* PROVIDED ENTRIES:
•••••
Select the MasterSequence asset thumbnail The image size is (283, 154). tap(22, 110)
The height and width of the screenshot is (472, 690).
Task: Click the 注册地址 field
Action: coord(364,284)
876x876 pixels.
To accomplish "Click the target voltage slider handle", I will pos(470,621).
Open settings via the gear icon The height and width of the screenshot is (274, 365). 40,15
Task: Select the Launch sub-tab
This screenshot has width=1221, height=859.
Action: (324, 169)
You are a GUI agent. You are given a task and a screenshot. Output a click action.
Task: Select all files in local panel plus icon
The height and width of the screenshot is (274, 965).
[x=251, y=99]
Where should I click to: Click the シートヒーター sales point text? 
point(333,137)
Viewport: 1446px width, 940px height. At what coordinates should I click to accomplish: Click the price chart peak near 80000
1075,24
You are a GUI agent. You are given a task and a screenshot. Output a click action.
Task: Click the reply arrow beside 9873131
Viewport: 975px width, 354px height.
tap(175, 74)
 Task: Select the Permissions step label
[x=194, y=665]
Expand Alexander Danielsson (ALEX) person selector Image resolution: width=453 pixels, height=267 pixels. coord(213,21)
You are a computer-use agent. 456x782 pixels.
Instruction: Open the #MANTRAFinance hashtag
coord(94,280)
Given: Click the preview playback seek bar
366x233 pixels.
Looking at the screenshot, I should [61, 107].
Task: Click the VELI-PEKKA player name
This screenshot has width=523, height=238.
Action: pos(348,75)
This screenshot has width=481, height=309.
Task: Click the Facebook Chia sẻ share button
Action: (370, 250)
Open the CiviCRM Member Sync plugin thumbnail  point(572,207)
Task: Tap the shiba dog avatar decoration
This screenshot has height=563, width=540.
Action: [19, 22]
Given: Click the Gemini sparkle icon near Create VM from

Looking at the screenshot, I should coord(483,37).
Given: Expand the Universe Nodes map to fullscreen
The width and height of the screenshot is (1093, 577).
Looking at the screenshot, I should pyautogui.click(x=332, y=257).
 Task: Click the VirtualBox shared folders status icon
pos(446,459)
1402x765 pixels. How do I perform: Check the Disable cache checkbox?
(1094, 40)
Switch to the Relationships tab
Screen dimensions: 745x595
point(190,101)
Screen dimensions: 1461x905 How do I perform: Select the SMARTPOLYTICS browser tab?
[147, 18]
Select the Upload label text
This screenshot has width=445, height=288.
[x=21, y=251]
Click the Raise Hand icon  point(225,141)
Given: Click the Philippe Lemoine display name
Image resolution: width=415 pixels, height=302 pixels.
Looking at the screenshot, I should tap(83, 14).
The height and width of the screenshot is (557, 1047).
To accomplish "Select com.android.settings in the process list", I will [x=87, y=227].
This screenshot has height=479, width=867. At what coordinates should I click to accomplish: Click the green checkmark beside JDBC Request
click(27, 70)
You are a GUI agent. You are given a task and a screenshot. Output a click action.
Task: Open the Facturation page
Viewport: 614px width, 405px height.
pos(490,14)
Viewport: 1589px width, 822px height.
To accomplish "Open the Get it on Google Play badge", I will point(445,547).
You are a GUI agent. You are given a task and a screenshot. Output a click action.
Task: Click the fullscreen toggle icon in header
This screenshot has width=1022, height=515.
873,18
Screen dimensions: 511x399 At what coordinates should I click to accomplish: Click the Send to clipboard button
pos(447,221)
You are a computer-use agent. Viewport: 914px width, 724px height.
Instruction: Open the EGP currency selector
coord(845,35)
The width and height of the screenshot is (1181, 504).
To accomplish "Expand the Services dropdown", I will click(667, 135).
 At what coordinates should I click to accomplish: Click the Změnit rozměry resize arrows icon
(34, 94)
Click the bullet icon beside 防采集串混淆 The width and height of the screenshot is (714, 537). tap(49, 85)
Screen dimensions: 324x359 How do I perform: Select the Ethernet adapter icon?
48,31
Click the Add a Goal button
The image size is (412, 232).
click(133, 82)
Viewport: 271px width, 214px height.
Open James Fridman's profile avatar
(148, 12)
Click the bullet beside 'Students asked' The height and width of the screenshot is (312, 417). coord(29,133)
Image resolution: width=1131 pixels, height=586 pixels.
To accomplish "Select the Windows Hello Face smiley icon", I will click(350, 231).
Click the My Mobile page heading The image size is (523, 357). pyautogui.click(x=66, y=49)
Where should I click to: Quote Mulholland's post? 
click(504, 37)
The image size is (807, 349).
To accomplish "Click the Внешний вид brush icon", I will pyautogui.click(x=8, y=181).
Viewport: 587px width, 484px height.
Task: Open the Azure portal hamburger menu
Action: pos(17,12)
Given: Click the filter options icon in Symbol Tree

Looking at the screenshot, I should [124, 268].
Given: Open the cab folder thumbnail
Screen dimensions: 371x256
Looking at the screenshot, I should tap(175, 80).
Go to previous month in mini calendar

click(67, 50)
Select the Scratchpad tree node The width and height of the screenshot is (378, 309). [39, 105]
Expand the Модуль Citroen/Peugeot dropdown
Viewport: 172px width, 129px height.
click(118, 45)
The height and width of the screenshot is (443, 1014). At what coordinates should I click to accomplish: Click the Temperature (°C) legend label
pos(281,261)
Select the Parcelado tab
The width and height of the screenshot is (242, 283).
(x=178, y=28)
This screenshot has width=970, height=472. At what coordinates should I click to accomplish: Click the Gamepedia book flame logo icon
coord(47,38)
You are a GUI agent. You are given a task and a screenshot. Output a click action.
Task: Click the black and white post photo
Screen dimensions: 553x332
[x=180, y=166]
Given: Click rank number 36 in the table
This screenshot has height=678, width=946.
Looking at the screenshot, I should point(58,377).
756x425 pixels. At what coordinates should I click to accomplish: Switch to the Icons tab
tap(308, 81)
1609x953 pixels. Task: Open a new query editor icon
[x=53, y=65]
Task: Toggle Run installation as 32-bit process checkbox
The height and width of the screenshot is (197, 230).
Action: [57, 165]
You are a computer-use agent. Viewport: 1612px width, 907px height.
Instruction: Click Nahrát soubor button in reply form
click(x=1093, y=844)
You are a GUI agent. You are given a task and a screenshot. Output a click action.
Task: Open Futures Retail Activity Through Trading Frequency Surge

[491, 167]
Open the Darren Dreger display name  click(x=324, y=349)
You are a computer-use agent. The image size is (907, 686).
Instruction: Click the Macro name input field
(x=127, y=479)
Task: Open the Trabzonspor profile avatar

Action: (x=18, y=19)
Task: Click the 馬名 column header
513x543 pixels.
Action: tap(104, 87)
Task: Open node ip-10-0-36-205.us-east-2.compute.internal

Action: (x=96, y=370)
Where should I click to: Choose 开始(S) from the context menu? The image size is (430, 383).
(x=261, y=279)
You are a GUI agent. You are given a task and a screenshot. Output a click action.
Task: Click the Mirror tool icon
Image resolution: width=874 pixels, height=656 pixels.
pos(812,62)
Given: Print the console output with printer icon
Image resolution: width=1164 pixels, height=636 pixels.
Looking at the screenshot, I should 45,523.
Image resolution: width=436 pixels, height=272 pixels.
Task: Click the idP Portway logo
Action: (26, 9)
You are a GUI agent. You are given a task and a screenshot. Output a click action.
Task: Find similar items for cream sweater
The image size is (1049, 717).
•••••
* TO BE DONE: Reproduce without any change the part of the lines above that opens with the line containing "Select the Upload label text" and closes with the line containing "click(27, 70)", including both of those lines.

* RESULT FOR THIS EXERCISE:
Select the Upload label text
This screenshot has width=445, height=288.
[x=21, y=251]
Click the Raise Hand icon  point(225,141)
Given: Click the Philippe Lemoine display name
Image resolution: width=415 pixels, height=302 pixels.
Looking at the screenshot, I should tap(83, 14).
The height and width of the screenshot is (557, 1047).
To accomplish "Select com.android.settings in the process list", I will [x=87, y=227].
This screenshot has height=479, width=867. At what coordinates should I click to accomplish: Click the green checkmark beside JDBC Request
click(27, 70)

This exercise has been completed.